なお、「軒樋の表面側に配される」や「軒樋の裏面側を覆う」は、施工状態におけるものであって、特に施工手順を限定するものではなく、可能であれば化粧材の配設完了後に軒樋を施工するようにしてもよい。
【0012】
本発明に用いられる化粧材は、それぞれ建築下地に直接或いは間接的に固定される上方化粧材、下方化粧材にて構成され、それぞれ具体的には建築部の軒先を構成する「垂木」「野地板」、「鼻隠し」等に直接又は間接的に取り付けられるものである。なお、後述する図示実施例では、前記「野地板」が野地材5Bに、前記「鼻隠し」が外壁6Dに相当する。
【0013】
また、上方化粧材、下方化粧材は、通し材であっても、ピース材であってもよく、組み合わせであってもよい。
さらに、これらの上方化粧材、下方化粧材は、それぞれ単一部材からなるものでも、複数部材からなるものでもよく、複数部材からなる場合は、同質材であっても異質材であってもよい。また、複数部材の場合、連結状に一体化するものでも被覆状に一体化するものでもよい
【0014】
前述のように本発明に用いられる化粧材は、上方化粧材の一部構成をなす上部軒先唐草と下方化粧材の一部構成をなす下部軒先唐草とをヒンジ構造を介して連結した構造であって、後述する図示実施例にも示したが、これらの軒先唐草は、化粧材兼下地材として利用可能であり、任意の拡開角度にて配設することが可能であるため、多種多様の軒先構造を構築できるという利点がある。
【0015】
本発明に用いる軒樋は、基本的には特に制限はなく、前述の上方化粧材と下方化粧材との配設を損なうものでなければどのような構成(材質等)、形状でもよい。

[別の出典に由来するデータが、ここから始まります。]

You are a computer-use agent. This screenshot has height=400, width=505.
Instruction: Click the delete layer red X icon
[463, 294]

なお、屋根の軒先工事においては、軒樋を担当する業者は、様々な種類の樋材を管理しており、雨水の水廻りを連絡させる目的で、縦樋との連結施工も同時に行う。そのため、軒樋自体に様々な制限があると、屋根全体を施工する業者との余計な軋轢を生じたり、施工時期を調整する必要を生じたりする。
本発明では、前述のように用いる軒樋に基本的に制限がないため、例えば軒樋のみを、或いは軒樋の支持構造を水廻りを担当する業者に任せることも可能である。

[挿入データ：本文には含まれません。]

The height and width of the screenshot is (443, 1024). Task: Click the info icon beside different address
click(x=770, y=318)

このように本発明に用いる軒樋自体やその支持構造については、何ら限定するものではないので、軒樋の配設により前記化粧材に影響を与えることがない。
【0016】
なお、前述のように軒樋自体の構成については、何ら限定するものではないが、この軒樋を安定に支持するための構造(支持金具)を備えていることが望ましいのは、説明するまでもなく、特には、前述の従来の技術にて指摘したような片持ち状の固定構造でないことが望ましい。
【0017】
このような構成を有する本発明の軒先構造は、それぞれ建築下地に直接或いは間接的に固定される上方化粧材と下方化粧材との間に軒樋を配設する構造であって、軒樋は、建築物の外壁に固定される受け金具を介して支持されるため、優れた意匠性を有し、しかも高い支持強度を有するものであって、更には様々な形状の軒樋を適用できる。
【実施例1】
【0018】
図1~
図3に示す本発明の第1実施例の軒先構造は、建築物の外装構造(6)の軒先に軒樋1及び化粧材(2,3)を設けた構成であって、それぞれ建築下地に直接或いは間接的に固定された上方化粧材2と、下方化粧材3との間に軒樋1を配設する構造である。
【0019】
前記上方化粧材2は、施工状態において前記軒樋1の表面側に配される部材であって、この第1実施例では、複数の導水孔211を備えて落ち葉除けを兼ねる軒先カバー材2Aと、角度調整を可能とするヒンジ構造を備える上部軒先唐草2Bと、を指し、両部材はビス2c(
図2(a)では一点鎖線、
図3(a)には明記)にて一体的に固定されている。
【0020】
前記軒先カバー材2Aは、
図2及び
図3に示すように略平坦状の面板部21の水上側(外装構造側)寄りに複数の導水孔211を備え、その水上端212を略L字状に立ち上げ、外装構造の軒端に取り付けられた納め材5cにビス固定(ビス2e)している。また、この面板部21の水下端213は、裏面側へ折り返され、上部軒先唐草2Bの軒端に形成された延出片22に係合している。なお、前記導水孔211は、孔の形状を問うものではなく、また「水切り」の有無も限定するものではない。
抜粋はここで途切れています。